Prior to this, swap market pricing indicated a near-zero probability of a July rate hike. Following Waller’s remarks, that probability surged sharply to around 50%—equivalent to a coin toss—shifting market sentiment from nearly ruling out a hike to viewing the outcome of the July 28–29 meeting with high uncertainty.
August Federal Funds Futures Become Focal Point of Market Bets
CME Group data show that since Wednesday, open interest in August federal funds futures has increased by approximately 67,000 contracts, representing about 15% of total open interest for that tenor—a significant single-day rise.
Because August federal funds futures expire before the Fed’s September 16 policy meeting, the heightened activity in this contract directly reflects traders’ bets that the Federal Reserve could raise rates as early as July. Participants include hedge funds and asset management firms, using these instruments both to hedge interest rate risk exposure and to take directional views on policy outcomes. As such trades are typically conducted anonymously, it is difficult for outsiders to track specific institutions or ultimate beneficiaries of these derivatives positions.

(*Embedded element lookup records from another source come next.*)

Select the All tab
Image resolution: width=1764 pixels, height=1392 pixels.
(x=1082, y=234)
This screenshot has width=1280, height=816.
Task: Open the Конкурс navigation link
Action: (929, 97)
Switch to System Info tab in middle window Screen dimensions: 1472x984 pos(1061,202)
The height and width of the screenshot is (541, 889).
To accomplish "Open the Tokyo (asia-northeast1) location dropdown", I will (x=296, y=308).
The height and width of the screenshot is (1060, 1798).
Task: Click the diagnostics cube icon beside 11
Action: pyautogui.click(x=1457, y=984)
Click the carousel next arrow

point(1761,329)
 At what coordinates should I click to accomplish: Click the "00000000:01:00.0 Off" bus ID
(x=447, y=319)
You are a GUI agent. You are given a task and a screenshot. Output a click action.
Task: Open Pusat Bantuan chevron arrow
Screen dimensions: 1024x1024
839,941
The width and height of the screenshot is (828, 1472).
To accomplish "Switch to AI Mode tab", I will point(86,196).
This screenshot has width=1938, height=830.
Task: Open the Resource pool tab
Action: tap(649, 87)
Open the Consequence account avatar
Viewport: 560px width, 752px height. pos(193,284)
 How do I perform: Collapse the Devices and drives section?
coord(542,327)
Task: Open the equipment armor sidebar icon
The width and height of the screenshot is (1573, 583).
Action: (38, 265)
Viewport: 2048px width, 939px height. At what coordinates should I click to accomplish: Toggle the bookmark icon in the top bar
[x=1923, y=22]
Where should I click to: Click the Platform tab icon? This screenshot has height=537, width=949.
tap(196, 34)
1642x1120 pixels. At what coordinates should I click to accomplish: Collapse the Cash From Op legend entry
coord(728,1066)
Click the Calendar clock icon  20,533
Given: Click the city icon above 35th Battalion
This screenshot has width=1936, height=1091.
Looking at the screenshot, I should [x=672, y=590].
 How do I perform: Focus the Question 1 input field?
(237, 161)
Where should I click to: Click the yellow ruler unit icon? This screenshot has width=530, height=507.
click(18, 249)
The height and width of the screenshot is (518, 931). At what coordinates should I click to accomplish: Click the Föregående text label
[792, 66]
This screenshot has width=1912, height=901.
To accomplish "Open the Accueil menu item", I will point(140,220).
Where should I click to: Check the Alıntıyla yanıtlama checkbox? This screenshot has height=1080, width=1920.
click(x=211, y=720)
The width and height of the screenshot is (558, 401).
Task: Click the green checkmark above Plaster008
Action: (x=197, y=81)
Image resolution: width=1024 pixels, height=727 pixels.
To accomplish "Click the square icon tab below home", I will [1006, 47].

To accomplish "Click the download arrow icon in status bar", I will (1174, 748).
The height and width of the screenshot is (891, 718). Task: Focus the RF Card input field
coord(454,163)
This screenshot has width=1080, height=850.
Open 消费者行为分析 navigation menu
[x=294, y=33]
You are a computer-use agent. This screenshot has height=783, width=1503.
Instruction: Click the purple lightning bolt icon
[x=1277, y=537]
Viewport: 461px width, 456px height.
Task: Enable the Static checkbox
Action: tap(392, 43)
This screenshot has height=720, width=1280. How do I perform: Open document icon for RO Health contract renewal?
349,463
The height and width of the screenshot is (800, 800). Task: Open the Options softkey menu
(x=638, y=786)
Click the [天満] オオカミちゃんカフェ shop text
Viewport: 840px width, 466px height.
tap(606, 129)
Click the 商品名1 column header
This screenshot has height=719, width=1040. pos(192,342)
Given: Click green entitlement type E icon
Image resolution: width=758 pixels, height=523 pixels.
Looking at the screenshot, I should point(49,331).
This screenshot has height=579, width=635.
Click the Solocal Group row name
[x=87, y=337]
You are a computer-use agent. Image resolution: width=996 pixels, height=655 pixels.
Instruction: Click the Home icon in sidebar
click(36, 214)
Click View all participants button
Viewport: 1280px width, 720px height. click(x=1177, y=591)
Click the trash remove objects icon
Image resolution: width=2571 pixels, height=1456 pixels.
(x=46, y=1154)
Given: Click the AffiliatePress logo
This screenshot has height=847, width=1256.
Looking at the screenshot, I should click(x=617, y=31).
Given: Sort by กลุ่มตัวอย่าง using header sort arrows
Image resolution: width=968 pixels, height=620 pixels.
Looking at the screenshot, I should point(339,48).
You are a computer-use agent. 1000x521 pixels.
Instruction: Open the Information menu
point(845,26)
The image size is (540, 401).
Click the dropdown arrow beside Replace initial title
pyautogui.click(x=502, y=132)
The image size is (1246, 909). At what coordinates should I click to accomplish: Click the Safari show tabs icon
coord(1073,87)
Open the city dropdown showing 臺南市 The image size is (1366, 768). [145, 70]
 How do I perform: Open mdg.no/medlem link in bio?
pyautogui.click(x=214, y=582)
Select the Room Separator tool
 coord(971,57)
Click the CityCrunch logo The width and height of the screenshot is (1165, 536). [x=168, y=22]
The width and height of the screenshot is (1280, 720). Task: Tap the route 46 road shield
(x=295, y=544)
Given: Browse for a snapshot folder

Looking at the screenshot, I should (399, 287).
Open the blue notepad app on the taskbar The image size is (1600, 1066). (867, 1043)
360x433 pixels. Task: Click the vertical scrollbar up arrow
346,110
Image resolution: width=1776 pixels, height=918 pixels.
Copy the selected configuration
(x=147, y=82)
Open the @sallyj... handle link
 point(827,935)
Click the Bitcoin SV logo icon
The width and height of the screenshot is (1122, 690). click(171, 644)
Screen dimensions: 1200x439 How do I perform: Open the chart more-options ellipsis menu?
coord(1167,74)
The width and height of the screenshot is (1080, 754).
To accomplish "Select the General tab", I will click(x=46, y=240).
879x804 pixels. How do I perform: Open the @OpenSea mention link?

Notably, the total open interest in federal funds futures currently stands at approximately 1.8 million contracts, still below the one-year average of 2.2 million contracts, according to data from the U.S. Commodity Futures Trading Commission (CFTC), indicating that overall market positioning has not yet become saturated.
Simultaneously, the Secured Overnight Financing Rate (SOFR) futures market—which is highly sensitive to Federal Reserve policy—has also shown a directional reversal: long positions previously betting on rate cuts are being unwound at an accelerating pace. Data show that open interest in the June 2026 SOFR futures contract declined by roughly 90,000 contracts in a single day, signaling that the previously widespread dovish bets on rate cuts are now being systematically dismantled.
This shift aligns with the accumulation of short positions in August federal funds futures, together painting a clear picture of a broader shift in market sentiment: traders are moving from pricing in rate cuts to pricing in rate hikes.
Institutional Assessment: July Remains Uncertain, with Risks Leaning Toward Earlier Action
Views among major institutions on this hiking cycle are evolving rapidly. BNP Paribas maintains its baseline forecast that the hiking cycle will begin in December but explicitly notes that risks are tilting toward earlier action.
“Policymakers’ stance appears to be shifting quickly, and we emphasize that the risk of earlier action is rising—with every meeting, including July’s, now actionable,” wrote BNP Paribas economists James Egelhof and Guneet Dhingra in their research report.
This wording implies that the market’s previous consensus expectation for rate cuts within the year has effectively unraveled, requiring investors to reassess their risk exposure across the entire yield curve.